» **What needs to be done**
The required answer is the count of lines in the records that contain "will", with no other text.

» **Given data**
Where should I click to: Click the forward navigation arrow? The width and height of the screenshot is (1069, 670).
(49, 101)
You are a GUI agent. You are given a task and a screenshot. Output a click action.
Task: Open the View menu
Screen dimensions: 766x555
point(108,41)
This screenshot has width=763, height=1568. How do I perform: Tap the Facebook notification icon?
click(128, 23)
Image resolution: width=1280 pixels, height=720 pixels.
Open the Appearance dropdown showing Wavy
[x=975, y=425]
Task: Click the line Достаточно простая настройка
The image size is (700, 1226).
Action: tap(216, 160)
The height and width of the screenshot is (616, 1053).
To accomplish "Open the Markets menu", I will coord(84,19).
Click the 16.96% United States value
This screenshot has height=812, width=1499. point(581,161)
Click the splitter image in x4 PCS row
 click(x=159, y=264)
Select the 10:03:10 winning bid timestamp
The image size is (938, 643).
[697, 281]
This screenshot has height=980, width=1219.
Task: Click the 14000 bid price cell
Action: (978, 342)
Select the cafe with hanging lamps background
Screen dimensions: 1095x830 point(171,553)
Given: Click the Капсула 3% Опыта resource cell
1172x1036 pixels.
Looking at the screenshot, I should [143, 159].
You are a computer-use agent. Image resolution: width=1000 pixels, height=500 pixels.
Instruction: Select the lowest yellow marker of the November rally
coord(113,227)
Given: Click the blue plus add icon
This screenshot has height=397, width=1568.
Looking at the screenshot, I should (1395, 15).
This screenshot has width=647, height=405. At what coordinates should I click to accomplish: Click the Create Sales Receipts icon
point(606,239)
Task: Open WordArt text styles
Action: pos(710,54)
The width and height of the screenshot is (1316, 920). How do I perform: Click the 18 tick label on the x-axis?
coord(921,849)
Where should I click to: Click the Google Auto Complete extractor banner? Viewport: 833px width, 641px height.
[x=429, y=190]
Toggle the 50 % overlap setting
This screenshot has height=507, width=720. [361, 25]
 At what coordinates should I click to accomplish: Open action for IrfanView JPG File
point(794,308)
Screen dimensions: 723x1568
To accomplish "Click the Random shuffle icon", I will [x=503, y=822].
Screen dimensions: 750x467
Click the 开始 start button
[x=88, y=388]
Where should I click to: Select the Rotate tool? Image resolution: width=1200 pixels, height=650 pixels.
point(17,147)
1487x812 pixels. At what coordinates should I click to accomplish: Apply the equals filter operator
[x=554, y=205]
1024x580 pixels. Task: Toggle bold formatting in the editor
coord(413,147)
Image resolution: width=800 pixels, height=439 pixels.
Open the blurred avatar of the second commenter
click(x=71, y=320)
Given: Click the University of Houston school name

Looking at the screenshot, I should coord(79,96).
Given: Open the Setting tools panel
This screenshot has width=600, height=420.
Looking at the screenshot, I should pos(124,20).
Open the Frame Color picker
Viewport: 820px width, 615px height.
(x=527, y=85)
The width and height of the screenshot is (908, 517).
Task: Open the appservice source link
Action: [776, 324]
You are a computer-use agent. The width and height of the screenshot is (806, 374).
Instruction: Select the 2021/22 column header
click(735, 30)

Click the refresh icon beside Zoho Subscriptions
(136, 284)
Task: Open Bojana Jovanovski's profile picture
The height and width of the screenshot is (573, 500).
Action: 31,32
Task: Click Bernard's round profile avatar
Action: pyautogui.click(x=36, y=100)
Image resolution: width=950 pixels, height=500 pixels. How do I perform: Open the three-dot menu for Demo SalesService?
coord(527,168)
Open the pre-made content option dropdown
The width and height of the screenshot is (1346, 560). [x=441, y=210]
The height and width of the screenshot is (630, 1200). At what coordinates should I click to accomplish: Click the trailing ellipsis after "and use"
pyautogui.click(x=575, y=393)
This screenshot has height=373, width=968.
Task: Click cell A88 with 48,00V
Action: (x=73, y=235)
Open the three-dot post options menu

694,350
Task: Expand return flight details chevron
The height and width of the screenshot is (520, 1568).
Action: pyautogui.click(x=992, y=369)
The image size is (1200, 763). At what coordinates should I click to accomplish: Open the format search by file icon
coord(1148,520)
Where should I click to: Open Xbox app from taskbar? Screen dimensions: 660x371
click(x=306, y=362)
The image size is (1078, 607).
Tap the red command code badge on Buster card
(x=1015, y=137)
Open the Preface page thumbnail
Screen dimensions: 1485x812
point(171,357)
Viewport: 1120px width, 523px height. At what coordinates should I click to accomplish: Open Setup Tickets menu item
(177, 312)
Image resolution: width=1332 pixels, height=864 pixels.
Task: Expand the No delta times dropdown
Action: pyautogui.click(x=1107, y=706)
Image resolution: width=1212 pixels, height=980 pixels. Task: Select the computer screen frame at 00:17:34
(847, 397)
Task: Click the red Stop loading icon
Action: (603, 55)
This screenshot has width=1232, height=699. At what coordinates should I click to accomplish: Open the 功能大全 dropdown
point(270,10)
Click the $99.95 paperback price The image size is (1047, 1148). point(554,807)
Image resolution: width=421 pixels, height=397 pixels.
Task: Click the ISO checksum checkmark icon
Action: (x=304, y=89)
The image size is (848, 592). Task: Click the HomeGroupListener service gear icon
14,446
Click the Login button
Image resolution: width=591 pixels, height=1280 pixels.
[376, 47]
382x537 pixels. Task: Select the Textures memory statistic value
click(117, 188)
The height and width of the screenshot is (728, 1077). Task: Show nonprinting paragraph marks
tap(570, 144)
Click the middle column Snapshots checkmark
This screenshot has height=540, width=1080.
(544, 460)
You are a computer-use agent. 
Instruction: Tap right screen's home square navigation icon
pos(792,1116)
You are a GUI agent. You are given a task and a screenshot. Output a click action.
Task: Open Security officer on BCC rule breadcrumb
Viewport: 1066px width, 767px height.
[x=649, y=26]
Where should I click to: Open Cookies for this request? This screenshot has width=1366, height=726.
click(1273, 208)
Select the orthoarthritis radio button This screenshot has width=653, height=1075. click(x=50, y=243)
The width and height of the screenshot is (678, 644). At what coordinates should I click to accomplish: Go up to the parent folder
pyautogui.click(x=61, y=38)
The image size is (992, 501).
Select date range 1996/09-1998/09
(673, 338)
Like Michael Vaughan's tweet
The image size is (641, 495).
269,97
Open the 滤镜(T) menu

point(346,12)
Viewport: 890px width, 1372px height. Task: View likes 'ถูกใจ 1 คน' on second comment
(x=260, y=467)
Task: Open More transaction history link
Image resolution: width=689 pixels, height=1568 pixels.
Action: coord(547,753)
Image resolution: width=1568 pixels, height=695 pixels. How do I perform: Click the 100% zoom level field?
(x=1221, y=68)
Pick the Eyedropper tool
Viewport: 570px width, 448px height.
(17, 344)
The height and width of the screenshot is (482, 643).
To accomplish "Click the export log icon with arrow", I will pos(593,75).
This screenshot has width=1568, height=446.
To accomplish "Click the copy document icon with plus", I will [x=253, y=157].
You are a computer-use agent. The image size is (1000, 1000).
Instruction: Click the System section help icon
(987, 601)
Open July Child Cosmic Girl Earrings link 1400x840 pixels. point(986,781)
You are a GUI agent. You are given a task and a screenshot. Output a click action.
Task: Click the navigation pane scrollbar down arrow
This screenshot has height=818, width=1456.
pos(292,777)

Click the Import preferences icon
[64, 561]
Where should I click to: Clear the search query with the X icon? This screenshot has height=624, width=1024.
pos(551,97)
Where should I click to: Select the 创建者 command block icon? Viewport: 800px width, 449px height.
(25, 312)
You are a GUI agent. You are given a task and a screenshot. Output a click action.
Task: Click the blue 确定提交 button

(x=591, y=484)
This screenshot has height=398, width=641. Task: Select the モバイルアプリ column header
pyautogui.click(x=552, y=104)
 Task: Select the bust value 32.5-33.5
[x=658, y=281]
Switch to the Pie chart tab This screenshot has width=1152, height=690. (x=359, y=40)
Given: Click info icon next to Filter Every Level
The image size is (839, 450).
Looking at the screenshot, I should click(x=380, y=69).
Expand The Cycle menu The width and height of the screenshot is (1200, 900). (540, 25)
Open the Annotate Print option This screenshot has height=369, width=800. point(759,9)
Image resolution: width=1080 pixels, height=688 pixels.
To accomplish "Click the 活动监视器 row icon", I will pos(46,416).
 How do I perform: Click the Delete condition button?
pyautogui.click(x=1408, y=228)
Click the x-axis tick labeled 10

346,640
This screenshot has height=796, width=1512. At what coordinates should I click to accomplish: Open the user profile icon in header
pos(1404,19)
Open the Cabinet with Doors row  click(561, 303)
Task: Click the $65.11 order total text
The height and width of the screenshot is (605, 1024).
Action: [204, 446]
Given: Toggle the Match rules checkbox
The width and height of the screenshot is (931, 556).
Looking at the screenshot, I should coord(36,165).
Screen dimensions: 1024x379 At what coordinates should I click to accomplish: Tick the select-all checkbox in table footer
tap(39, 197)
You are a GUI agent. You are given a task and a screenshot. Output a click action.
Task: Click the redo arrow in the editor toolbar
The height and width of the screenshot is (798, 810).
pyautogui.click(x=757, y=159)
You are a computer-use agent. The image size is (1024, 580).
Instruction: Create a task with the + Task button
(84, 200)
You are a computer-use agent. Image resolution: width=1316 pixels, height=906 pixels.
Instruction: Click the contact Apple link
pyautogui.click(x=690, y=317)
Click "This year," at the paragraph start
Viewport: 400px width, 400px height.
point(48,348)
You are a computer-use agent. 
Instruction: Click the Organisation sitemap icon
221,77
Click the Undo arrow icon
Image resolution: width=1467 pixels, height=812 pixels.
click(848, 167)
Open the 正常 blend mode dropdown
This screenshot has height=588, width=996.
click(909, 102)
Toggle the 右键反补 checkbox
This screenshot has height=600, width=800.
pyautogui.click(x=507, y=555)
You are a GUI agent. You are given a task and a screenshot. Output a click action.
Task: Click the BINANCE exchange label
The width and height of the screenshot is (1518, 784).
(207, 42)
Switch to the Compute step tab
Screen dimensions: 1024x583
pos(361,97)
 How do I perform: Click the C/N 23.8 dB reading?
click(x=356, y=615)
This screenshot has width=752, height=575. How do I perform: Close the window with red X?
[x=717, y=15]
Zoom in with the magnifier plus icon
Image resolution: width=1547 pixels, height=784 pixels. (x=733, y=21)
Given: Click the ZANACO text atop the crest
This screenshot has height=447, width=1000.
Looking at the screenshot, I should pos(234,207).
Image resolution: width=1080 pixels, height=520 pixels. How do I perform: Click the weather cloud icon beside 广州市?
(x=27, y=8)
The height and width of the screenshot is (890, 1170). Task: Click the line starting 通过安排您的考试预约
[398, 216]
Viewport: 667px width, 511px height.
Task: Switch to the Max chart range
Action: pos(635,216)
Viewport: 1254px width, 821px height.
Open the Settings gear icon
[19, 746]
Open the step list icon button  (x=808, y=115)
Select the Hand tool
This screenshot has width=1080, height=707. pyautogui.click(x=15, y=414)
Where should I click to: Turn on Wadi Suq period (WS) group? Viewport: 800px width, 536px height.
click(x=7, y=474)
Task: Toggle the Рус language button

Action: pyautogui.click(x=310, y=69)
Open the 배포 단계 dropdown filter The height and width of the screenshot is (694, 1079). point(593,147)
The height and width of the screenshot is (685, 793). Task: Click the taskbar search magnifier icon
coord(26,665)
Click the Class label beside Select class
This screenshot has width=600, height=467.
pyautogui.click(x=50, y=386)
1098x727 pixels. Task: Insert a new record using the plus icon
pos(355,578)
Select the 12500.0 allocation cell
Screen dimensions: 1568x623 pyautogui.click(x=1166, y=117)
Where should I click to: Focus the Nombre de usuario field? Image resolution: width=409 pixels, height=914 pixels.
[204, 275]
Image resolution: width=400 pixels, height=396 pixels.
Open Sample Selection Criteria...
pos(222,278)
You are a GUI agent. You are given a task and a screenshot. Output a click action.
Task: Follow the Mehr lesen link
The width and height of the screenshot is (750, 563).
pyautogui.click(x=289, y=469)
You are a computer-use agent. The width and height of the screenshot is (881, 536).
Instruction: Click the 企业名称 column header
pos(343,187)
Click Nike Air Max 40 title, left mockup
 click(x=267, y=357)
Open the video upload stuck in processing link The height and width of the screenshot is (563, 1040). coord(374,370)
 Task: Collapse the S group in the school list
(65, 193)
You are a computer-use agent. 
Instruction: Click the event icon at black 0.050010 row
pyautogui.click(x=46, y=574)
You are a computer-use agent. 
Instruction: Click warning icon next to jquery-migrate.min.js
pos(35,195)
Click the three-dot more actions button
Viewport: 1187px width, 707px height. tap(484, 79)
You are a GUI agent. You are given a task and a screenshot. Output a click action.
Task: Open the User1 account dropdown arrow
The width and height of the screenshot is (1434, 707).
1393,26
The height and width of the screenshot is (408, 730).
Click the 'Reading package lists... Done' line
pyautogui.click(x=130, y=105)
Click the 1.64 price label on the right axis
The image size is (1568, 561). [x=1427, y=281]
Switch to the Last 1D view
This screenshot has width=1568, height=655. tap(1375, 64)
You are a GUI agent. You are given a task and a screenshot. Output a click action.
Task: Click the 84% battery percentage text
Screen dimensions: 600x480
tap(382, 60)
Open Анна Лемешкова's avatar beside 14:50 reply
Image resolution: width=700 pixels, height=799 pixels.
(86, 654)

» **Result for this task**
5